Exercise details:
Which lines run from the one containing "Toggle lock on the text track" to the end of the entries below? Retype exactly those, both ends included.

------

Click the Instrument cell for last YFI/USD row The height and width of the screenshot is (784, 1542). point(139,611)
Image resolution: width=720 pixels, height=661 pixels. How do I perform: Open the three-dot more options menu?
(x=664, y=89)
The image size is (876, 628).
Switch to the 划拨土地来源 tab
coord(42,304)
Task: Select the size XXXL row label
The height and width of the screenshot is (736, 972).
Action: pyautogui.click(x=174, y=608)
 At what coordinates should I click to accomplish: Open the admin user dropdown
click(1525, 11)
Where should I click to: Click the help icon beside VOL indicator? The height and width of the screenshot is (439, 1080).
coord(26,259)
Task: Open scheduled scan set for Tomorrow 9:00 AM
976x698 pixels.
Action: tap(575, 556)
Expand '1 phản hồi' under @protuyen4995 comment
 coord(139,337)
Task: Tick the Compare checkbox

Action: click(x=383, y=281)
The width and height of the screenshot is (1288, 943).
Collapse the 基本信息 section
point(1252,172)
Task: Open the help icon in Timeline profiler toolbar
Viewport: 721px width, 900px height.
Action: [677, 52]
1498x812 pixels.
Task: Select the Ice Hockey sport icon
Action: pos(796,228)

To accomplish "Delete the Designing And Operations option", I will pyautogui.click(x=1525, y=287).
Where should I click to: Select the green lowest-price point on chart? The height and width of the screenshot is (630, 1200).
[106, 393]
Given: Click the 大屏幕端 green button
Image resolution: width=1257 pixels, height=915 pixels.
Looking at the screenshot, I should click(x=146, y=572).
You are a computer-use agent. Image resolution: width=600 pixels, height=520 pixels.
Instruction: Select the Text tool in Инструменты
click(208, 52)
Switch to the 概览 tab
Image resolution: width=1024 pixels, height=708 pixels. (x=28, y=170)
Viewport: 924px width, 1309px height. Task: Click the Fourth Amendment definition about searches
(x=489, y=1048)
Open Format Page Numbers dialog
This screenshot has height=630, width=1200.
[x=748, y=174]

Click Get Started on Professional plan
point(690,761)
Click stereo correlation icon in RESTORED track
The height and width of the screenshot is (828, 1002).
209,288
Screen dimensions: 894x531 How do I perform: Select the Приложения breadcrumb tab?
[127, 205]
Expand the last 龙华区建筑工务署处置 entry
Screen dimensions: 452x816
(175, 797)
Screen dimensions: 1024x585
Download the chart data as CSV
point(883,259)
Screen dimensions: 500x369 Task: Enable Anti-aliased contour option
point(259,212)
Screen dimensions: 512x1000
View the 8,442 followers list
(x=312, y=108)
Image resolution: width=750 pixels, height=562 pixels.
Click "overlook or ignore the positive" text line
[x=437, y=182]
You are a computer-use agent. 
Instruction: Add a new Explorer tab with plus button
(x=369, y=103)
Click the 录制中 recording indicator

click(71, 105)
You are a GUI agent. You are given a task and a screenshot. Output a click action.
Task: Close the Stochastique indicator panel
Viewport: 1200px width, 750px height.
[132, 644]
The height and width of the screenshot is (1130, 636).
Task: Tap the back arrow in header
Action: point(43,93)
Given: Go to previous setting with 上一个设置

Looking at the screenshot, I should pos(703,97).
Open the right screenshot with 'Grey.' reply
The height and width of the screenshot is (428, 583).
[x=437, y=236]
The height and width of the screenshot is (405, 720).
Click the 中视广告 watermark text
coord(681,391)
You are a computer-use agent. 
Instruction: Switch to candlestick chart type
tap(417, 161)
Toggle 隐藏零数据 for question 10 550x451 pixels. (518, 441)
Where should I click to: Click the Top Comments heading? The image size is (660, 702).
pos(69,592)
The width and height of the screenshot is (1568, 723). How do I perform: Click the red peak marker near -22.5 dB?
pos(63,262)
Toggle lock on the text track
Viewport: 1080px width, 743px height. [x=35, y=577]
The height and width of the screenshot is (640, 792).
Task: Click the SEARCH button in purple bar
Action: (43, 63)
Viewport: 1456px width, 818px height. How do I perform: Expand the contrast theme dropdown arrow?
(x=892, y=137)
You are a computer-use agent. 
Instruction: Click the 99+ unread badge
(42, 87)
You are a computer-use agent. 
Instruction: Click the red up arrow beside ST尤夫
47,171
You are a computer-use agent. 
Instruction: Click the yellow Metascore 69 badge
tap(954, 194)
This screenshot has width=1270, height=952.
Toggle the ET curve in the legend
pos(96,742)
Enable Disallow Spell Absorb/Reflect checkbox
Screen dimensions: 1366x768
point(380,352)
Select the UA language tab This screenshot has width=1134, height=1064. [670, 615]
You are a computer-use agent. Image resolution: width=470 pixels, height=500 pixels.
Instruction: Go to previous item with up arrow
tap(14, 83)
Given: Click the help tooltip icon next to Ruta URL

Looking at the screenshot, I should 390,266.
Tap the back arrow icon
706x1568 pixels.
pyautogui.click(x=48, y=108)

------

Your solution:
Toggle lock on the text track
Viewport: 1080px width, 743px height. [x=35, y=577]
The height and width of the screenshot is (640, 792).
Task: Click the SEARCH button in purple bar
Action: (43, 63)
Viewport: 1456px width, 818px height. How do I perform: Expand the contrast theme dropdown arrow?
(x=892, y=137)
You are a computer-use agent. 
Instruction: Click the 99+ unread badge
(42, 87)
You are a computer-use agent. 
Instruction: Click the red up arrow beside ST尤夫
47,171
You are a computer-use agent. 
Instruction: Click the yellow Metascore 69 badge
tap(954, 194)
This screenshot has width=1270, height=952.
Toggle the ET curve in the legend
pos(96,742)
Enable Disallow Spell Absorb/Reflect checkbox
Screen dimensions: 1366x768
point(380,352)
Select the UA language tab This screenshot has width=1134, height=1064. [670, 615]
You are a computer-use agent. Image resolution: width=470 pixels, height=500 pixels.
Instruction: Go to previous item with up arrow
tap(14, 83)
Given: Click the help tooltip icon next to Ruta URL

Looking at the screenshot, I should 390,266.
Tap the back arrow icon
706x1568 pixels.
pyautogui.click(x=48, y=108)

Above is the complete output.